Die Tarifrunde 2002 kommt in Fahrt. Der IG-Metall-Vize Jürgen Peters bekräftigte am Donnerstagabend die Forderung der Gewerkschaft nach einem neuen Entgeltrahmentarifvertrag (ERA), der die Unterscheidung von Arbeitern und Angestellten aufhebt.

Die Tarifrunde 2002 kommt in Fahrt. Der IG-Metall-Vize Jürgen Peters bekräftigte am Donnerstagabend die Forderung der Gewerkschaft nach einem neuen Entgeltrahmentarifvertrag (ERA), der die Unterscheidung von Arbeitern und Angestellten aufhebt. "Wir sind finster entschlossen, das nicht nur zu wollen, sondern auch durchzusetzen", sagte Peters in Berlin. Dem will sich der Arbeitgeberverband Gesamtmetall nicht grundsätzlich widersetzen. Allerdings müsse ERA so organisiert werden, "dass es finanzierbar ist", sagte Verbandspräsident Martin Kannegiesser ebenfalls in Berlin. Für die Betriebe dürfe es keine Erhöhung der tariflichen Kosten geben. Im Übrigen sei den Arbeitgebern überhaupt nicht erkennbar, wie der Einstieg in ein neues Tarifsystem mit der aktuellen Entgeltrunde verknüpft werden könne. Die IG Metall fordert 6,5 Prozent mehr Lohn und Gehalt. Angesichts der schwierigen konjunkturellen Lage "sind wir fassungslos über die Schere, die sich auftut zwischen einer real noch nachvollziehbaren Forderung und der tatsächlich geforderten 6,5 Prozent", sagte Kannegiesser.

Die Kosten eines neuen Entgelrahmens - dabei geht es im Wesentlichen um die Angleichung der Arbeiterentgelte an die (höheren) Angestelltengehälter - wollte Kannegiesser nicht überschlagen.
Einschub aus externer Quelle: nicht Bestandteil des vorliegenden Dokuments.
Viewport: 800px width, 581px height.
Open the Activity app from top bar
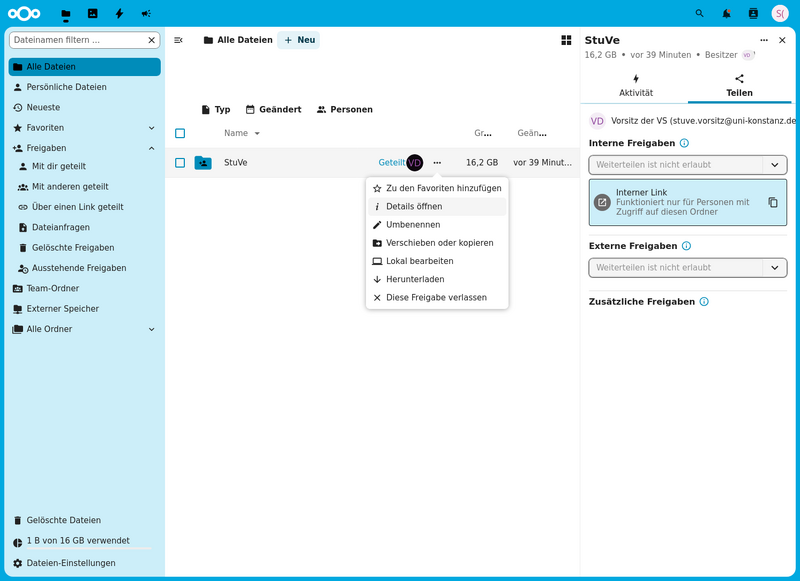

Schätzungen zufolge könnten die Betriebe aber mit bis zu neun Prozent höheren Personalkosten belastet werden, wenn auf einen Schlag das neue System eingeführt würde. Davon geht allerdings auch IG-Metall-Vize Peters nicht aus. Ihm geht es vielmehr um einen "unumkehrbaren Einstieg" in ein neues Tarifsystem. "Für uns ist das eine Gerechtigkeitsfrage", sagte Peters, "gleiche Bezahlung für gleiche Arbeit". In den vergangenen Jahren seien die Anforderungen an die Arbeiter ständig gestiegen, die Entlohnun sei jedoch unverändert geblieben. Dieser Umstand habe inzwischen dazu geführt, dass viele junge Leute auf Grund der materiellen Benachteiligung vor einer Facharbeiterausbildung zurückschreckten.
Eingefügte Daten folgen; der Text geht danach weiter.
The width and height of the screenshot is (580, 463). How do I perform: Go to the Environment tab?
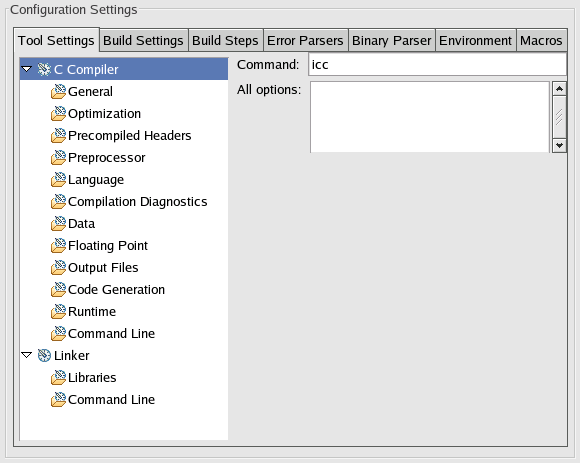(475, 40)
Für Peters und Kannegiesser ist nun die entscheidende Frage, wie man mit den zusätzlichen Kosten umgeht. In jedem Fall sei ein mehrjähriger Übergangszeitraum erforderlich. Dissens gibt es zwischen den Tarifpartner in der Frage der Kostenneutralität, die es für Peters "nicht geben kann, weil es um eine Neubewertung von Arbeit geht". Eine Lösung könnte für die IG Metall in der Anrechnung von bislang variablen Entgeltbestandteilen liegen: Wenn ein Arbeiter zum Beispiel zusätzlich zu seinem Grundlohn noch Prämien und Sonderzahlungen bekommt, so könnten diese in dem neuen, höheren Grundlohn mit berücksichtigt werden. Das wiederum ist für die Arbeitgeber kaum akzeptabel, weil sie dadurch eine Möglichkeit der Entgeltdifferenzierung verloren sehen.

Gesamtmetall-Präsident Kannegiesser fordert in den kommenden Verhandlungen "viel Umsicht", damit es bei der Neubewertung der Arbeitsplätze nicht zu Konflikten zwischen Gewinnern (den Arbeitern) und Verlierern (den Angestellten) komme. In der Einschätzung, dass es sich bei ERA um "das größte tarifpolitische Reformprojekt seit Jahrzehnten" handelt, ist er sich mit Peters einig. Die nächsten Tarifrunden stehen in der kommenden Woche an, die Friedenspflicht endet am 29. März. Erste Warnstreiks könnten also nach Ostern beginnen.